Столь неожиданный выпад Цю Лань, захватившей инициативу, ошеломил Хун И.
В военном лагере редко встретишь женщин, а тут внезапно появилась «госпожа», да еще и та, трогать которую Шэнь Чжао ему запретил. Хун И растерялся.
Цю Лань же, видя, что перед ней человек в одежде слуги, который к тому же молчит в ответ на ее вопросы, еще больше укрепилась в своих подозрениях.

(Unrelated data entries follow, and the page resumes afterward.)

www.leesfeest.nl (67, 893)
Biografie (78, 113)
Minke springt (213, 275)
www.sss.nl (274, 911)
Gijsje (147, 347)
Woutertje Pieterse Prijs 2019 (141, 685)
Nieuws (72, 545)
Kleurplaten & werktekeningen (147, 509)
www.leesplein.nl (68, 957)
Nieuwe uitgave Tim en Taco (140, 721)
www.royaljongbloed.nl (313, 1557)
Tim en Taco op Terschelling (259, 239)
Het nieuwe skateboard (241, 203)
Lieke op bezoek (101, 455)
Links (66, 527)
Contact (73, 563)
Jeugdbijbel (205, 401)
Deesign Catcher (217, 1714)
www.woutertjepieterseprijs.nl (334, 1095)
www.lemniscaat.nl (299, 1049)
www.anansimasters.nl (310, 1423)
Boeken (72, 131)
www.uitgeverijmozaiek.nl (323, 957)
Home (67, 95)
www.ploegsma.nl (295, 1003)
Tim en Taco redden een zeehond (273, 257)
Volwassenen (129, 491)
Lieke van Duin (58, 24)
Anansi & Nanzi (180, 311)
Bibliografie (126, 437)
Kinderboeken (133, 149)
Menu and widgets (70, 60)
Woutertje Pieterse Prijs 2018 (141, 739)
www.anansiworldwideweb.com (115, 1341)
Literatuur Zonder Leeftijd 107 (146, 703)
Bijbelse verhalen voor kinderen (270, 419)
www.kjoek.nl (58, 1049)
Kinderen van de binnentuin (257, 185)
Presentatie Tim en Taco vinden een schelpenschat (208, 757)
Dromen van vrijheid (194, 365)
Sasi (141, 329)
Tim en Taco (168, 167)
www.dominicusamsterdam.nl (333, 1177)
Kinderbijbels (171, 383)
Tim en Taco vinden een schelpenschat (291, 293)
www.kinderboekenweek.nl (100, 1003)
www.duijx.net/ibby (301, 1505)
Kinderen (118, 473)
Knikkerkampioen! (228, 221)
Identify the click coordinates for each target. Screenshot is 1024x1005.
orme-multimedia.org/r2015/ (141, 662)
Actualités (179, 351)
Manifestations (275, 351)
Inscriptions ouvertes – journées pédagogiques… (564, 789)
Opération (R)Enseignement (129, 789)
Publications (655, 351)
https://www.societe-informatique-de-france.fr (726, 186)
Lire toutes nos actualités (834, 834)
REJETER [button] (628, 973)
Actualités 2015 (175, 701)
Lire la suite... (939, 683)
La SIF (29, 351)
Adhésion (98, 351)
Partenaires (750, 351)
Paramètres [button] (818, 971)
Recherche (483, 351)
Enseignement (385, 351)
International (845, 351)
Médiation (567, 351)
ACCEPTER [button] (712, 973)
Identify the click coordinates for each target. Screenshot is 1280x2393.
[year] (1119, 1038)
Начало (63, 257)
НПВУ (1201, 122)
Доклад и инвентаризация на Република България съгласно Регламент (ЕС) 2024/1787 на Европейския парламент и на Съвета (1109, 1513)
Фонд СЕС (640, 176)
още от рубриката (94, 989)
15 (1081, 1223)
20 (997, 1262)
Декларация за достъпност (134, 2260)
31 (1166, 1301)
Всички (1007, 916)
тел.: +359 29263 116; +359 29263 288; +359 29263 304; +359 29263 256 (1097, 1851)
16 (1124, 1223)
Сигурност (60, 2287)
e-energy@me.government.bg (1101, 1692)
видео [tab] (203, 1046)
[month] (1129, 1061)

Она нахмурилась и строго произнесла:
— Хоть эта вилла и не сравнится с резиденцией Гуна, но она дает вам приют. Как вы можете, пользуясь чужой бедой, поступать против совести?
Хун И уже незаметно вытащил кинжал, который носил с собой, и сжал его в руке.
Мань Цинъэр заметила какое-то движение и, опасаясь, что Цю Лань может пострадать, встала рядом с ней, чтобы защитить, и предупреждающе обратилась к Хун И:
— Перед моей госпожой… вы… не смейте распускать руки!
— Вы пользуетесь тем, что наследник не может вами управлять, и проявляете двуличие на этой вилле! Неужели не боитесь, что моя госпожа доложит главной госпоже, и вас всех по одному продадут?
— Отныне наследника защищает моя госпожа, так что поскорее оставьте свои дурные мысли.
Хун И молчал. Только теперь он понял, что его приняли за злодея, замышляющего недоброе.
Он не удержался от ироничной усмешки, спрятал кинжал в рукав и почтительно сложил руки перед Цю Лань:
— Госпожа, вы ошиблись. Меня зовут Хун И, я всегда был рядом с господином и прислуживал ему.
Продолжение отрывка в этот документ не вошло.